---------- Dataset extract ----------

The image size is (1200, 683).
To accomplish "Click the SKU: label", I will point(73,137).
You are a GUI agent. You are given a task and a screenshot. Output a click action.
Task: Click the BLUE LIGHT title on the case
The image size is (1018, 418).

----------

What to produce
Retype every line of the material above word for word, changing nothing.

Reply
The image size is (1200, 683).
To accomplish "Click the SKU: label", I will point(73,137).
You are a GUI agent. You are given a task and a screenshot. Output a click action.
Task: Click the BLUE LIGHT title on the case
The image size is (1018, 418).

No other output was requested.